Dean swore as the door clicked closed behind him. "I am going to rip that guy's head off myself when I get my hands on him."

They both stood silently for several seconds listening. They could hear the insects chirping, but nothing else.

"We've got to get to the car," Dean stated the obvious, vowing for the hundredth time never ever to leave the car again unarmed. Somehow he always really needed to shoot something when he found himself unarmed.

Sam hurried off in the direction of the parking lot and Dean followed as quickly as his injured leg would allow. He was beginning to have real issues with tigers. They were going to give him a permanent limp if he wasn't careful.

He heard a faint noise behind him, almost like… chuckling. Then the same sound repeated to his left, them again to his right, the same snuffled chuckling.

Crap.

"Faster, Sam. We've got hyenas on our tail!" Dean shouted.

Sam put on an answering burst of speed and ran ahead of him into the parking lot, illuminated by the security light.

"Keys!" Dean yelled, throwing them to his brother who turned and caught them one handed, still at a run.

By the time Dean was within a few feet of the car, Sam had the trunk open and threw his sawed-off shotgun, Marigold, into his waiting hands. As always, Marigold was a sudden reassuring and comforting weight. Dean spun, leaning back into the car and fired just as the nearest hyena launched itself toward him. And it was definitely him they were after. He was wounded and bleeding, the weaker of their two prey.

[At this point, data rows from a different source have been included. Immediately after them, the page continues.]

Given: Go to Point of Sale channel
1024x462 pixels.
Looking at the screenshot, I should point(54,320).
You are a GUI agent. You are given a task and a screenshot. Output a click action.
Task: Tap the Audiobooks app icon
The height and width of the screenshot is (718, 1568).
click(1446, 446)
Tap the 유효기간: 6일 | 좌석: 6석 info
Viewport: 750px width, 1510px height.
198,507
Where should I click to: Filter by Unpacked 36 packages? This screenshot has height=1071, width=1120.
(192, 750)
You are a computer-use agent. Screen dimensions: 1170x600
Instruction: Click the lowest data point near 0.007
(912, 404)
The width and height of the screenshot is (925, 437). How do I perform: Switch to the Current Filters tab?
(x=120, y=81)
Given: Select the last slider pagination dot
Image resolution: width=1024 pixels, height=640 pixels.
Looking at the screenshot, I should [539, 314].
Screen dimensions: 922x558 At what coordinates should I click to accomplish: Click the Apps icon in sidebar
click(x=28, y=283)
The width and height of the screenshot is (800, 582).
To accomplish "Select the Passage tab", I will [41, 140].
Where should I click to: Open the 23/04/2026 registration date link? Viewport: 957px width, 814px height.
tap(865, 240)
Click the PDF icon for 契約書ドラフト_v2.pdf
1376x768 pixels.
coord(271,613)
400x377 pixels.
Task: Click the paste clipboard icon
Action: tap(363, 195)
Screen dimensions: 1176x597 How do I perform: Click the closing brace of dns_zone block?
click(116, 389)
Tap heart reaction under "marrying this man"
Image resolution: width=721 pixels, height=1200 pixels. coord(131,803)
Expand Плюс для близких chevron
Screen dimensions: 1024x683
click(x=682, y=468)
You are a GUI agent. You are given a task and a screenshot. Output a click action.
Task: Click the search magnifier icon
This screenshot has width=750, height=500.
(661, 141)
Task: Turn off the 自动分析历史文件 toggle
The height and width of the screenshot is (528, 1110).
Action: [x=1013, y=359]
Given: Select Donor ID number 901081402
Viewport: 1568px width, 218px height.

His brother was too tall anyway, Dean mentally muttered. They probably thought he was a tree.

"Down!" Sam fired to Dean's far side where a hyena had been sneaking up. As soon as they were shot, the hyenas fell to the ground only so much cut shrubbery. As soon as they were down, however, more appeared to take their place.

"How many of these freaking things did the bastard have stuffed?" Dean shouted.

Unexpectedly, the wheezing, chuckling sound ceased.

"Ok, not good," Sam said.

"What? The hyenas backed off!" Dean snapped.

"So what out there is scary enough to make a pack of hyenas stand down? Cause it's not us," Sam answered.

From the far side of the parking lot, an enormous lion stepped into the pool of light created by the security lamp. The green, leafy animal was huge, its mane a flowing halo around its head.

"Just couldn't be a rabid meerkat," Dean sighed.

The lion began sauntering toward them, first one way and then the other, slowly and silently making its way forward. "Sam, I think it's your turn to take one for the team. You keep it busy while I go set that room with all the heads on fire."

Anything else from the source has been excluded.